Geef alle onderstaande gegevens ongewijzigd terug, regel voor regel. Laat daarbij de afbeeldingen weg.

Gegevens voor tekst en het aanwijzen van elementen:

-------------------------

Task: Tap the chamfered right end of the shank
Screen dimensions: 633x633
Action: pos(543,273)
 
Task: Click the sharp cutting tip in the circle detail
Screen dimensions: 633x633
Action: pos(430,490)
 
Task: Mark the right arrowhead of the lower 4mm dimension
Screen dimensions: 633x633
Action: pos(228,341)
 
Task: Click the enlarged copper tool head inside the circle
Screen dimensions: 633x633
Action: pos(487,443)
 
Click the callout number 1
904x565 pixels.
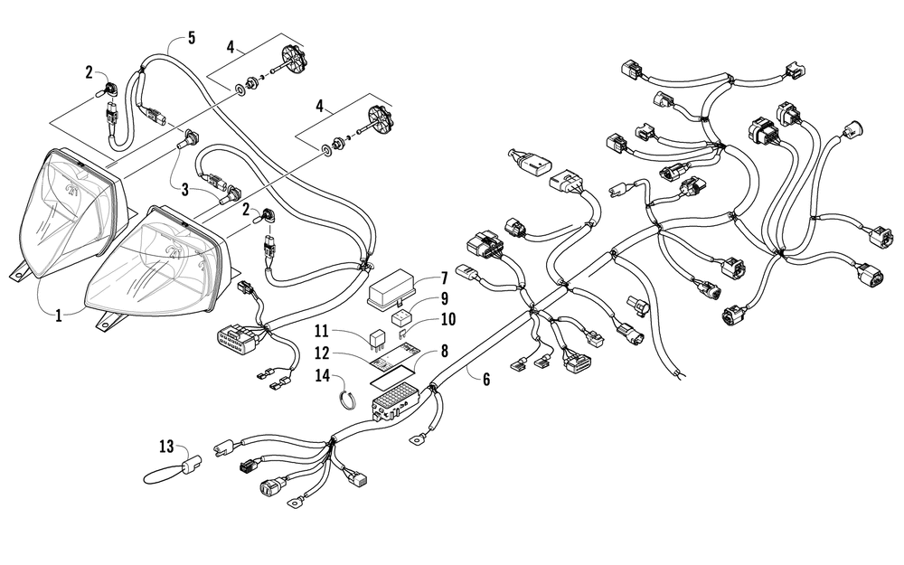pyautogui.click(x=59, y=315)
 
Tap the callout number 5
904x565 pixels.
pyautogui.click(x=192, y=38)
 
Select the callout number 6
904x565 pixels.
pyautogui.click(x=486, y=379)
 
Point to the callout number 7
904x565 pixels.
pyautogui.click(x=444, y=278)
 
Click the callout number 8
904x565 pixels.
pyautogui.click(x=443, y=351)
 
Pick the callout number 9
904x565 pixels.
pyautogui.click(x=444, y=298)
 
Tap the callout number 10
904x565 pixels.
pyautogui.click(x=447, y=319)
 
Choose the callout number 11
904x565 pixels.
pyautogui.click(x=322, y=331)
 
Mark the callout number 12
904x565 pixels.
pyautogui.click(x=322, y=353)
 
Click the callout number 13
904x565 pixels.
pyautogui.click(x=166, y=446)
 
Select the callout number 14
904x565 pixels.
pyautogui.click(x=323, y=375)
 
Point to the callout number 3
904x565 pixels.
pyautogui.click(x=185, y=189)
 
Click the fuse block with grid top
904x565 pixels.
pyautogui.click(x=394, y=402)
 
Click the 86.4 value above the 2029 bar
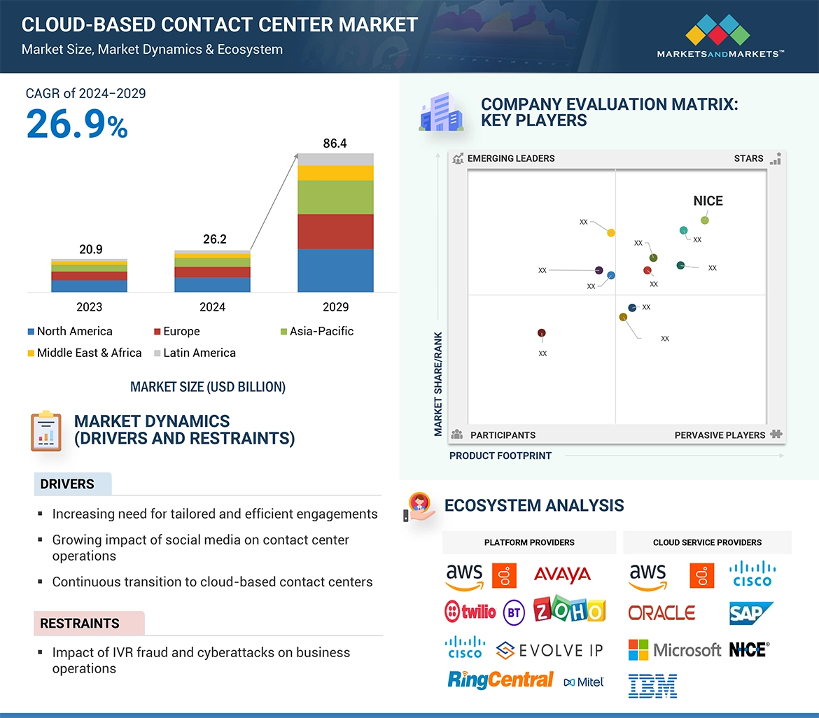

-------------------------

> _Antwoord op opdracht_
Task: Tap the chamfered right end of the shank
Screen dimensions: 633x633
Action: pos(543,273)
 
Task: Click the sharp cutting tip in the circle detail
Screen dimensions: 633x633
Action: pos(430,490)
 
Task: Mark the right arrowhead of the lower 4mm dimension
Screen dimensions: 633x633
Action: pos(228,341)
 
Task: Click the enlarged copper tool head inside the circle
Screen dimensions: 633x633
Action: pos(487,443)
 
Click the callout number 1
904x565 pixels.
pyautogui.click(x=59, y=315)
 
Tap the callout number 5
904x565 pixels.
pyautogui.click(x=192, y=38)
 
Select the callout number 6
904x565 pixels.
pyautogui.click(x=486, y=379)
 
Point to the callout number 7
904x565 pixels.
pyautogui.click(x=444, y=278)
 
Click the callout number 8
904x565 pixels.
pyautogui.click(x=443, y=351)
 
Pick the callout number 9
904x565 pixels.
pyautogui.click(x=444, y=298)
 
Tap the callout number 10
904x565 pixels.
pyautogui.click(x=447, y=319)
 
Choose the callout number 11
904x565 pixels.
pyautogui.click(x=322, y=331)
 
Mark the callout number 12
904x565 pixels.
pyautogui.click(x=322, y=353)
 
Click the callout number 13
904x565 pixels.
pyautogui.click(x=166, y=446)
 
Select the callout number 14
904x565 pixels.
pyautogui.click(x=323, y=375)
 
Point to the callout number 3
904x565 pixels.
pyautogui.click(x=185, y=189)
 
Click the fuse block with grid top
904x565 pixels.
pyautogui.click(x=394, y=402)
 
Click the 86.4 value above the 2029 bar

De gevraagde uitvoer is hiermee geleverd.